[
https://issues.apache.org/jira/browse/PIG-2888?page=com.atlassian.jira.plugin.system.issuetabpanels:comment-tabpanel&focusedCommentId=13442974#comment-13442974
]
Julien Le Dem commented on PIG-2888:
------------------------------------
Awesome. Stop now or it will start to be negative soon.
Comments:
* There's a "pig.exec.nocombiner" that was not replaced by a constant.
* It would be nice to have a consistent way of getting booleans (and floats)
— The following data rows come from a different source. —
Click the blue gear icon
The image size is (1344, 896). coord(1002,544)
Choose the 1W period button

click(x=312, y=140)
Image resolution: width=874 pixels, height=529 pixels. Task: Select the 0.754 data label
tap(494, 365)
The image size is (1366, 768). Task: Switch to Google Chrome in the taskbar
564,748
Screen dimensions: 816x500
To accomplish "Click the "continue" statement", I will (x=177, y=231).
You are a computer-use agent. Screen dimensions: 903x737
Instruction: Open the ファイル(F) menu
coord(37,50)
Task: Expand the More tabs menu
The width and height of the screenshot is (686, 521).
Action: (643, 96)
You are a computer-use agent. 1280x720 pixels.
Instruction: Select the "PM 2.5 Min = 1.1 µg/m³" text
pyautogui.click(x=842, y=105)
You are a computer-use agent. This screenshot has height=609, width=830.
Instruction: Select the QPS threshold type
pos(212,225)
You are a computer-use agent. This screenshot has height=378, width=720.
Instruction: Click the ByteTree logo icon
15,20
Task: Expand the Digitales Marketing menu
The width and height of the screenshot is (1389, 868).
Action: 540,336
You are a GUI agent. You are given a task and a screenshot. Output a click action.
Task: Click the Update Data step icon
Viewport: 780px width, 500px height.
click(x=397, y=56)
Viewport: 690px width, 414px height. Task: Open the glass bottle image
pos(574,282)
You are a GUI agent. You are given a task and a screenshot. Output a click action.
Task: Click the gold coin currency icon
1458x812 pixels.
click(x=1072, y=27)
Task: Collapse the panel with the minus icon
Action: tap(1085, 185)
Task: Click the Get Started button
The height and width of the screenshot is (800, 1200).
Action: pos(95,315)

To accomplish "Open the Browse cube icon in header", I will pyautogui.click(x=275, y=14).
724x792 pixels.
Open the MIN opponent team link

from the conf. Something like:
{noformat}
PigConfiguration.getBoolean(Properties p, key) {
return "true".equals(p.getProperty(key, "false"));
}
{noformat}
* some of the class description was still applicable
{noformat}
/**
* Do partial aggregation in map plan. It uses a hash-map to aggregate.
* ...
*/
public class POPartialAgg extends PhysicalOperator {
{noformat}
* what is the reason for this particular value?
{noformat}
private static final int MAX_LIST_SIZE = 1 << 13 - 1;
{noformat}
* It looks like this could be a HashSet as the value never gets used (but
there's no WeakHashSet so I gues I got my answer). It could be as well
WeakHashMap<POPartialAgg, ?>. Don't you want a visitor to just list them all
once and set the count? That way you would not have to worry about keeping a
reference on them.
{noformat}
private static final WeakHashMap<POPartialAgg, Byte> ALL_POPARTS = new
WeakHashMap<POPartialAgg, Byte>();
{noformat}
* +0.5 so that it is never 0 ? Math.min(1, ...) is more readable.
{noformat}
firstTierThreshold = (int) (0.5 + totalTuples * (1f - (1f / sizeReduction)));
secondTierThreshold = (int) (0.5 + totalTuples * (1f / sizeReduction));
{noformat}
* LOG.info() should be wrapped in if (LOG.isInfoEnabled()) { ... } for perf
* in aggregateSecondLevel() can't the processedInputMap be reused?
* in getMinOutputReductionFromProp(), if minReduction <= 0 it should throw an
exception.
> Improve performance of POPartialAgg
> -----------------------------------
>
> Key: PIG-2888
> URL: https://issues.apache.org/jira/browse/PIG-2888
> Project: Pig
> Issue Type: Improvement
> Reporter: Dmitriy V. Ryaboy
> Assignee: Dmitriy V. Ryaboy
> Attachments: partialagg_patch_1.patch, partialagg_patch_2.patch,
> partialagg_patch_3.patch, partialagg_patch_4.patch
>
>
> During performance testing, we found that POPartialAgg can cause performance
> degradation for Pig jobs when the Algebraic UDFs it's being applied to aren't
> well suited to the operator's assumptions. Changing the implementation to a
> more flexible hash-based model can provide significant performance
> improvements.
--
This message is automatically generated by JIRA.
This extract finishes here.